Jeremiah specifically describes the 70 years as a period of servitude to Babylon, a period wherein the Land of Judah was
made desolate and the fact of a Jewish Exile.
See how the apologist needs to get vague about referring to the exile to try to associate it with the 70 years, because the fact is that the Bible never refers to 70 years of exile. Most of the Jews were exiled (early 597BCE) about 11 years prior to Jerusalem's destruction, and Jeremiah wrote to them (594BCE) about Babylon's 70 years several years before Jerusalem was destroyed (587BCE). It would be entirely meaningless to tell those people that the exile would end 70 years after some unstated future starting point. 'scholar' can't get around that fact, so he will continue to flounder, jeer and misdirect.
Further, the calling to account of Babylon could only have occurred after the fact of the
fulfilment of the 70 years which could have been at the Return of the
Complete nonsense. Jeremiah 29:10 is very clear that Babylon's 70 years would end, and then attention would be given to the Jews' return from Babylon after that. The authors of 2 Chronicles and of Daniel understood that the 'calling to account' of Babylon's king quite definitely referred to the Persian conquest of Babylon in 539BCE. No 'judgement' befell either Babylon or Cyrus in 537BCE.
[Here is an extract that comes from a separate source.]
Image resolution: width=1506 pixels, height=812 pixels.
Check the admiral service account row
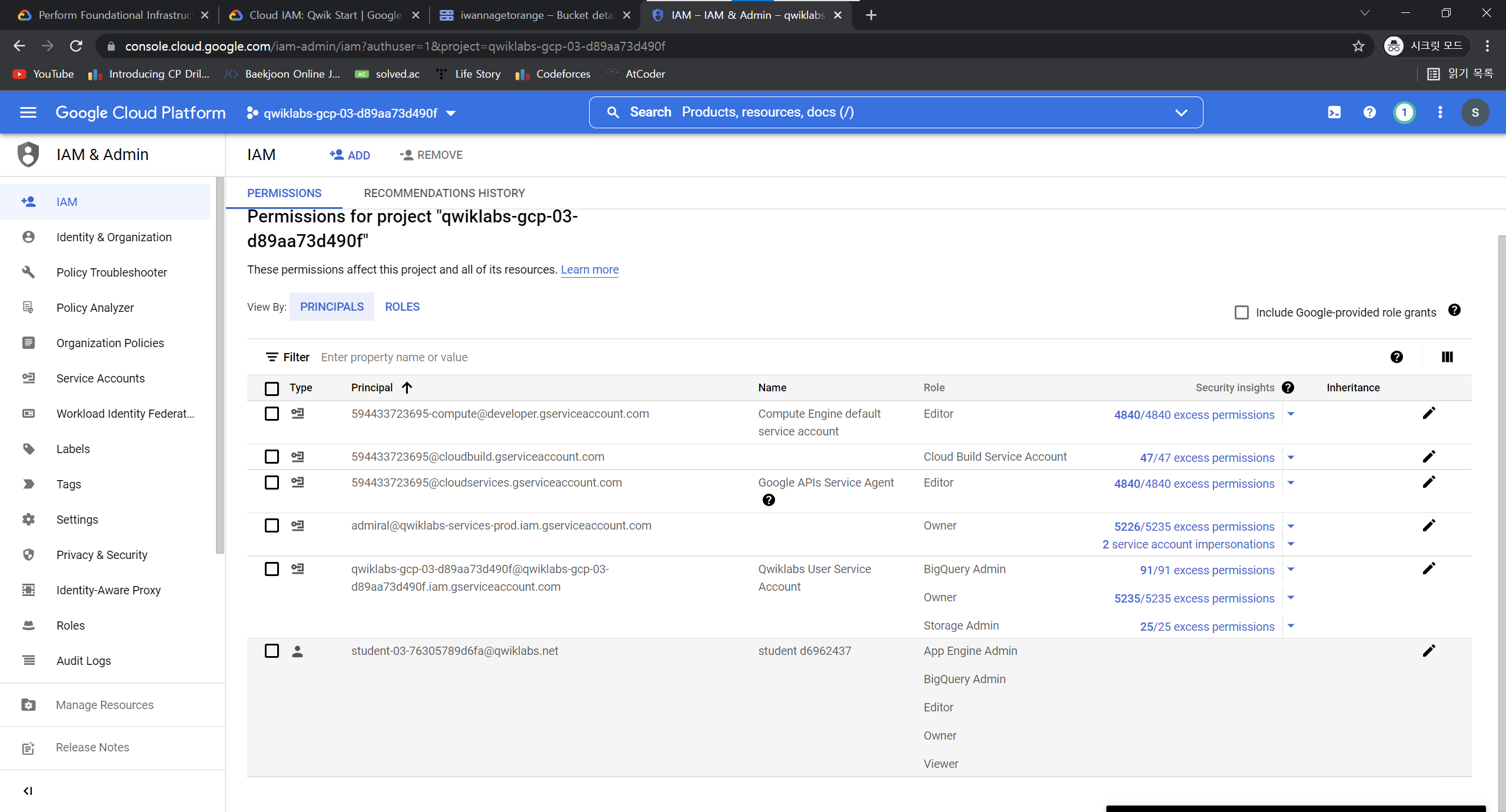click(271, 525)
You refer to Stern's article but this also supports the view that Judah was desolate for 70 years so you need to be careful with archaeology opinion and read more widely.
Stern's article supports the fact that much of Judea was desolate during the Neo-Babylonian period. Specifically, Stern's article refers to the period from Nebuchadnezzar’s first regnal year (604BCE) until Cyrus’ first regnal year in Babylon (538BCE), which is not 70 years. But even if he had said it matched a period of 70 years exactly, it would hardly matter, because it would remain the fact that Babylon's 70 years was not a period of exile. Additionally, Stern actually says "not a single town destroyed by the Babylonians was resettled", indicating that the towns that were destroyed remained desolate until the Persian period, which is quite different to the JW claim that all the towns of Judea were uninhabited.